--- START ---

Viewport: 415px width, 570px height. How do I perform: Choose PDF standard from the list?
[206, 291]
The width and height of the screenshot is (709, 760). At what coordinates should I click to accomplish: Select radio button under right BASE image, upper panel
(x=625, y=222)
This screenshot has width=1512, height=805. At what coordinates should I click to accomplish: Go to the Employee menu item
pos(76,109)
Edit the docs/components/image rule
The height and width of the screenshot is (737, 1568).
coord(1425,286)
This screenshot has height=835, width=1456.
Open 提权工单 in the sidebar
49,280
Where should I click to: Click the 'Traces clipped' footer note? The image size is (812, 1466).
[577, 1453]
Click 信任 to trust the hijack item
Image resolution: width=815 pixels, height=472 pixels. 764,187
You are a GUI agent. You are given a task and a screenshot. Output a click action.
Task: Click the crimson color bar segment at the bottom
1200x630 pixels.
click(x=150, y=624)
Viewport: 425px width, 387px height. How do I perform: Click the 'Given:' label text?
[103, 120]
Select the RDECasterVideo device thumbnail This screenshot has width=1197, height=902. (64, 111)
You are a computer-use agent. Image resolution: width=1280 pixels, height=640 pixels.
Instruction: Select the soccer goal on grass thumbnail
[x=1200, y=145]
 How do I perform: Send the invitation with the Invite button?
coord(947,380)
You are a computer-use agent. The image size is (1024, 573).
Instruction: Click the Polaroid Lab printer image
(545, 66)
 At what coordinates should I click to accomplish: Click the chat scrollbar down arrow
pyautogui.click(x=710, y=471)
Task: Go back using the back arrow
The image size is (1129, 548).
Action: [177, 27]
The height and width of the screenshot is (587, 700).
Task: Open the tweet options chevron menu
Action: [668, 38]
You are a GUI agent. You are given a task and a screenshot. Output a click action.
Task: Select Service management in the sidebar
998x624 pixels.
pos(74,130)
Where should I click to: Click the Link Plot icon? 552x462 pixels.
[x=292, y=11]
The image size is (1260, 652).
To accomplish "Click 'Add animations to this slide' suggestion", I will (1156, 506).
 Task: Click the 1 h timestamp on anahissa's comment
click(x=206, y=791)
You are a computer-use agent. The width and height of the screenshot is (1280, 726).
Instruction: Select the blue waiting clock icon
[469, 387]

--- END ---

WHAT IS BEING ASKED: What is needed is an exact copy of every entry above.

THE ANSWER:
Viewport: 415px width, 570px height. How do I perform: Choose PDF standard from the list?
[206, 291]
The width and height of the screenshot is (709, 760). At what coordinates should I click to accomplish: Select radio button under right BASE image, upper panel
(x=625, y=222)
This screenshot has width=1512, height=805. At what coordinates should I click to accomplish: Go to the Employee menu item
pos(76,109)
Edit the docs/components/image rule
The height and width of the screenshot is (737, 1568).
coord(1425,286)
This screenshot has height=835, width=1456.
Open 提权工单 in the sidebar
49,280
Where should I click to: Click the 'Traces clipped' footer note? The image size is (812, 1466).
[577, 1453]
Click 信任 to trust the hijack item
Image resolution: width=815 pixels, height=472 pixels. 764,187
You are a GUI agent. You are given a task and a screenshot. Output a click action.
Task: Click the crimson color bar segment at the bottom
1200x630 pixels.
click(x=150, y=624)
Viewport: 425px width, 387px height. How do I perform: Click the 'Given:' label text?
[103, 120]
Select the RDECasterVideo device thumbnail This screenshot has width=1197, height=902. (64, 111)
You are a computer-use agent. Image resolution: width=1280 pixels, height=640 pixels.
Instruction: Select the soccer goal on grass thumbnail
[x=1200, y=145]
 How do I perform: Send the invitation with the Invite button?
coord(947,380)
You are a computer-use agent. The image size is (1024, 573).
Instruction: Click the Polaroid Lab printer image
(545, 66)
 At what coordinates should I click to accomplish: Click the chat scrollbar down arrow
pyautogui.click(x=710, y=471)
Task: Go back using the back arrow
The image size is (1129, 548).
Action: [177, 27]
The height and width of the screenshot is (587, 700).
Task: Open the tweet options chevron menu
Action: [668, 38]
You are a GUI agent. You are given a task and a screenshot. Output a click action.
Task: Select Service management in the sidebar
998x624 pixels.
pos(74,130)
Where should I click to: Click the Link Plot icon? 552x462 pixels.
[x=292, y=11]
The image size is (1260, 652).
To accomplish "Click 'Add animations to this slide' suggestion", I will (1156, 506).
 Task: Click the 1 h timestamp on anahissa's comment
click(x=206, y=791)
You are a computer-use agent. The width and height of the screenshot is (1280, 726).
Instruction: Select the blue waiting clock icon
[469, 387]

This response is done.